**Problem statement**
Update the records below by changing every "Instruction" to "Command" and leaving everything else as it stands.

** BEGIN Task input **

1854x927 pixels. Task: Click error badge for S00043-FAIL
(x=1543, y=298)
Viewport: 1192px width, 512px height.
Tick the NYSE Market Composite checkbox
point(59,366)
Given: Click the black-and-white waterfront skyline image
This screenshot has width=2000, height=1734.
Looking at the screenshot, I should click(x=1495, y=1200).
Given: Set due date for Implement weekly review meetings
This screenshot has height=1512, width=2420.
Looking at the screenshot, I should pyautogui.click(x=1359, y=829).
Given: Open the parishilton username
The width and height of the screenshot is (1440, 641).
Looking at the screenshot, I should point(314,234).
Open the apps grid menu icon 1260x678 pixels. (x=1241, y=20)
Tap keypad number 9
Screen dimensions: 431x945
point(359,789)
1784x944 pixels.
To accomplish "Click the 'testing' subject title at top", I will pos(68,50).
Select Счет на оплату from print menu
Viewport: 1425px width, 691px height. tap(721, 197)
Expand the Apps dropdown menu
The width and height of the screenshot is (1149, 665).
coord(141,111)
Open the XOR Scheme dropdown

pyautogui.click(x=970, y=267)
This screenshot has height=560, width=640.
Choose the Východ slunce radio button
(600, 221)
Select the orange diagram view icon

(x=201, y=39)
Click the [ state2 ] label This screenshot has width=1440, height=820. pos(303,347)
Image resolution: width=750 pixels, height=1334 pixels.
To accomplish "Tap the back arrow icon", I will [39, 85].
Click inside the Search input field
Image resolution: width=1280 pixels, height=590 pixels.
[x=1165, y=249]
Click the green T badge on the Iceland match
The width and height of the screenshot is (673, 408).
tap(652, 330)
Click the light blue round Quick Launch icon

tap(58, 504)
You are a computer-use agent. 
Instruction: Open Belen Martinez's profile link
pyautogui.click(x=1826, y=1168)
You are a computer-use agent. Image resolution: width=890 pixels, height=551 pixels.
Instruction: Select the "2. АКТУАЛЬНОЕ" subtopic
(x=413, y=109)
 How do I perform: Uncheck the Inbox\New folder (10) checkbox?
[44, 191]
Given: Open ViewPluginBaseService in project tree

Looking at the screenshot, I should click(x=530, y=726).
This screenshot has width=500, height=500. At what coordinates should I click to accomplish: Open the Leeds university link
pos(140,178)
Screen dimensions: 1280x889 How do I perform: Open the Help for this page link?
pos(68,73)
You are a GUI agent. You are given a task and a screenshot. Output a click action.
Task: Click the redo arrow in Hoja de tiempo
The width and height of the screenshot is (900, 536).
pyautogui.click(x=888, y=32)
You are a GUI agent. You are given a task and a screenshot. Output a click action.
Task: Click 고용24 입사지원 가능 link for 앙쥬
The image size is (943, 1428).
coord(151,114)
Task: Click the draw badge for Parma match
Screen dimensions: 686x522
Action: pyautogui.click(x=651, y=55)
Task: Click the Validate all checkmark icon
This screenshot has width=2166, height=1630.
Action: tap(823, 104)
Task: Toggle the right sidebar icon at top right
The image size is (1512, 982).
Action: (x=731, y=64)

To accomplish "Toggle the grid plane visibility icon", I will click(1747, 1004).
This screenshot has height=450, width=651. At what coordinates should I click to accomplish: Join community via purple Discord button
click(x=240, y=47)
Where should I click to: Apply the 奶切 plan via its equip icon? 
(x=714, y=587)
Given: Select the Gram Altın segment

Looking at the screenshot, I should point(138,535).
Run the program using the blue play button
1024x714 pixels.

** END Task input **

**Solution to this exercise**
1854x927 pixels. Task: Click error badge for S00043-FAIL
(x=1543, y=298)
Viewport: 1192px width, 512px height.
Tick the NYSE Market Composite checkbox
point(59,366)
Given: Click the black-and-white waterfront skyline image
This screenshot has width=2000, height=1734.
Looking at the screenshot, I should click(x=1495, y=1200).
Given: Set due date for Implement weekly review meetings
This screenshot has height=1512, width=2420.
Looking at the screenshot, I should pyautogui.click(x=1359, y=829).
Given: Open the parishilton username
The width and height of the screenshot is (1440, 641).
Looking at the screenshot, I should point(314,234).
Open the apps grid menu icon 1260x678 pixels. (x=1241, y=20)
Tap keypad number 9
Screen dimensions: 431x945
point(359,789)
1784x944 pixels.
To accomplish "Click the 'testing' subject title at top", I will pos(68,50).
Select Счет на оплату from print menu
Viewport: 1425px width, 691px height. tap(721, 197)
Expand the Apps dropdown menu
The width and height of the screenshot is (1149, 665).
coord(141,111)
Open the XOR Scheme dropdown

pyautogui.click(x=970, y=267)
This screenshot has height=560, width=640.
Choose the Východ slunce radio button
(600, 221)
Select the orange diagram view icon

(x=201, y=39)
Click the [ state2 ] label This screenshot has width=1440, height=820. pos(303,347)
Image resolution: width=750 pixels, height=1334 pixels.
To accomplish "Tap the back arrow icon", I will [39, 85].
Click inside the Search input field
Image resolution: width=1280 pixels, height=590 pixels.
[x=1165, y=249]
Click the green T badge on the Iceland match
The width and height of the screenshot is (673, 408).
tap(652, 330)
Click the light blue round Quick Launch icon

tap(58, 504)
You are a computer-use agent. 
Command: Open Belen Martinez's profile link
pyautogui.click(x=1826, y=1168)
You are a computer-use agent. Image resolution: width=890 pixels, height=551 pixels.
Command: Select the "2. АКТУАЛЬНОЕ" subtopic
(x=413, y=109)
 How do I perform: Uncheck the Inbox\New folder (10) checkbox?
[44, 191]
Given: Open ViewPluginBaseService in project tree

Looking at the screenshot, I should click(x=530, y=726).
This screenshot has width=500, height=500. At what coordinates should I click to accomplish: Open the Leeds university link
pos(140,178)
Screen dimensions: 1280x889 How do I perform: Open the Help for this page link?
pos(68,73)
You are a GUI agent. You are given a task and a screenshot. Output a click action.
Task: Click the redo arrow in Hoja de tiempo
The width and height of the screenshot is (900, 536).
pyautogui.click(x=888, y=32)
You are a GUI agent. You are given a task and a screenshot. Output a click action.
Task: Click 고용24 입사지원 가능 link for 앙쥬
The image size is (943, 1428).
coord(151,114)
Task: Click the draw badge for Parma match
Screen dimensions: 686x522
Action: pyautogui.click(x=651, y=55)
Task: Click the Validate all checkmark icon
This screenshot has width=2166, height=1630.
Action: tap(823, 104)
Task: Toggle the right sidebar icon at top right
The image size is (1512, 982).
Action: (x=731, y=64)

To accomplish "Toggle the grid plane visibility icon", I will click(1747, 1004).
This screenshot has height=450, width=651. At what coordinates should I click to accomplish: Join community via purple Discord button
click(x=240, y=47)
Where should I click to: Apply the 奶切 plan via its equip icon? 
(x=714, y=587)
Given: Select the Gram Altın segment

Looking at the screenshot, I should point(138,535).
Run the program using the blue play button
1024x714 pixels.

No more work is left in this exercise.